DATA SECTION:
=== Section Start ===

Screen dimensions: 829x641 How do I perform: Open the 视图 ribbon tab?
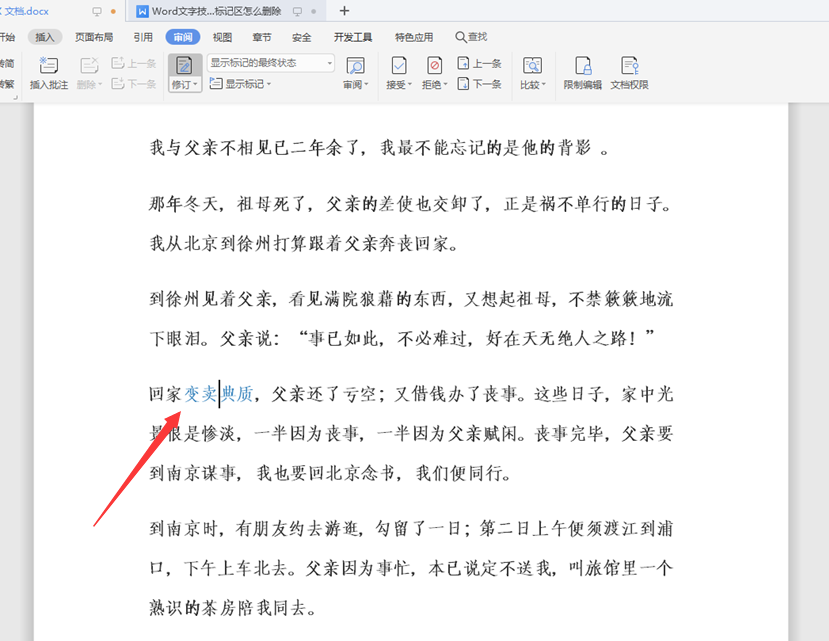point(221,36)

=== Section End ===
=== Section Start ===

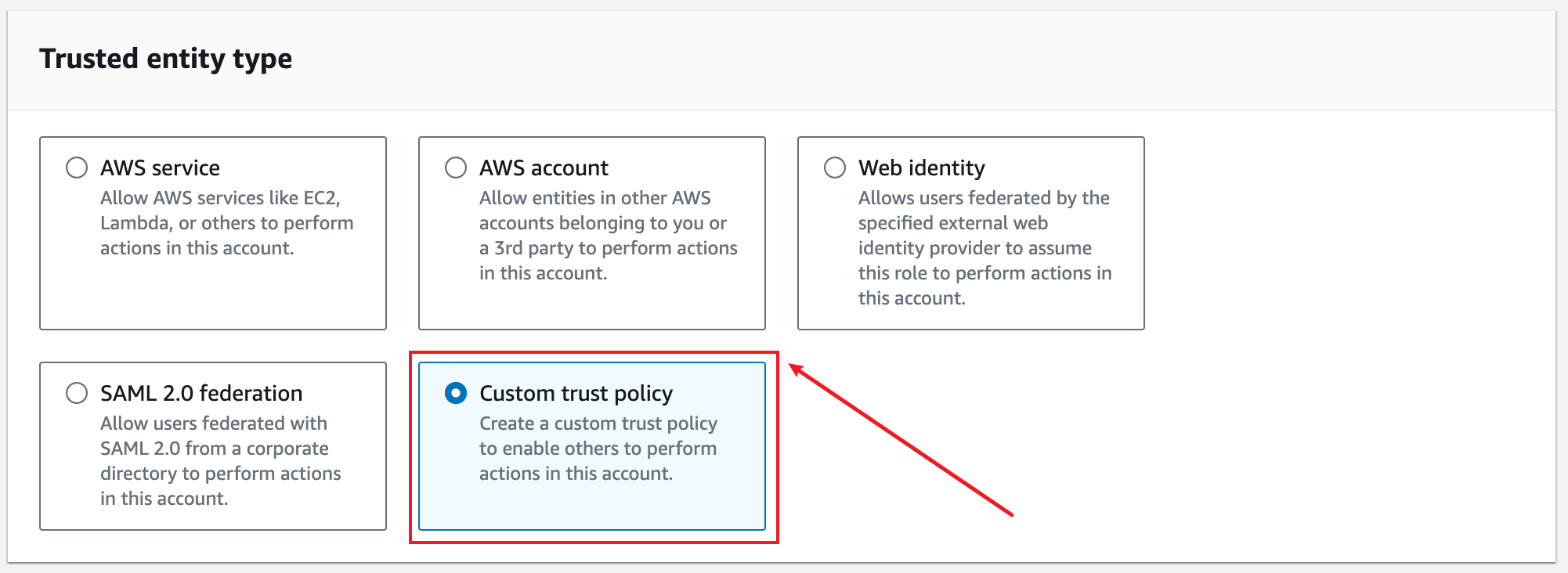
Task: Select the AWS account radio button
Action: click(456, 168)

=== Section End ===
=== Section Start ===

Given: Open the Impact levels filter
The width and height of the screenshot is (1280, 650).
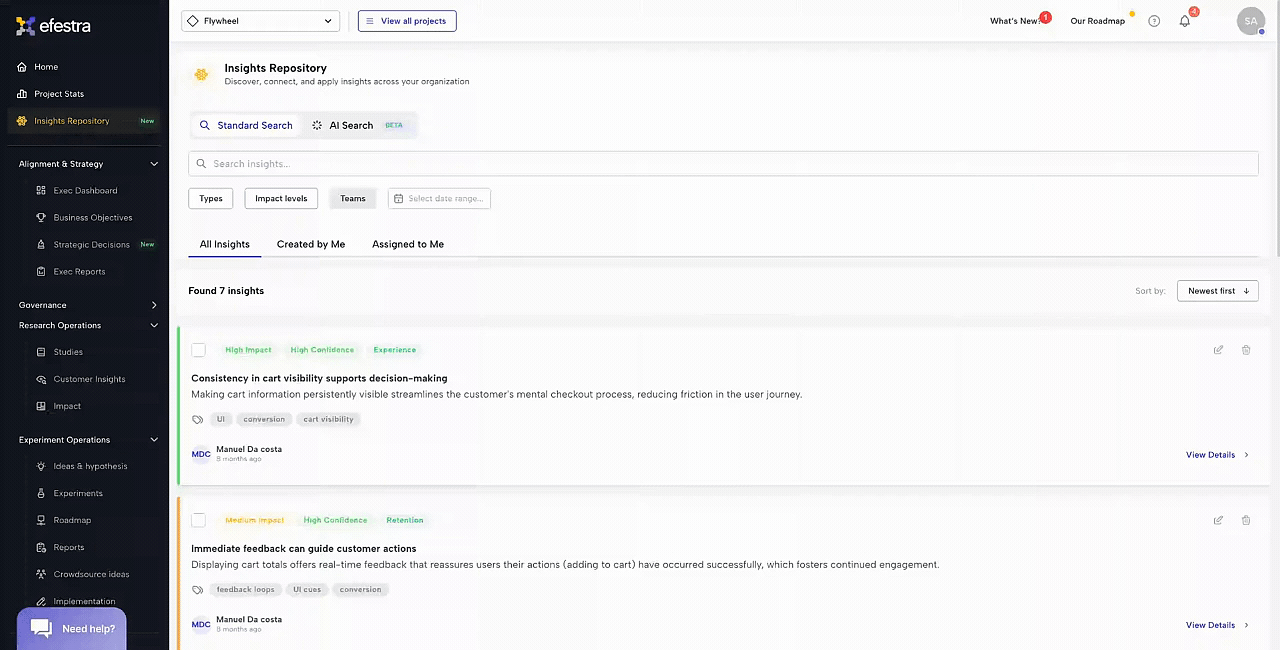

=== Section End ===

PROBLEM STATEMENT: Give an exact copy of the lines above from the line with "Given: Open the Impact levels filter" up to and including the line with "The width and", and leave everything else out.

REPLY:
Given: Open the Impact levels filter
The width and height of the screenshot is (1280, 650).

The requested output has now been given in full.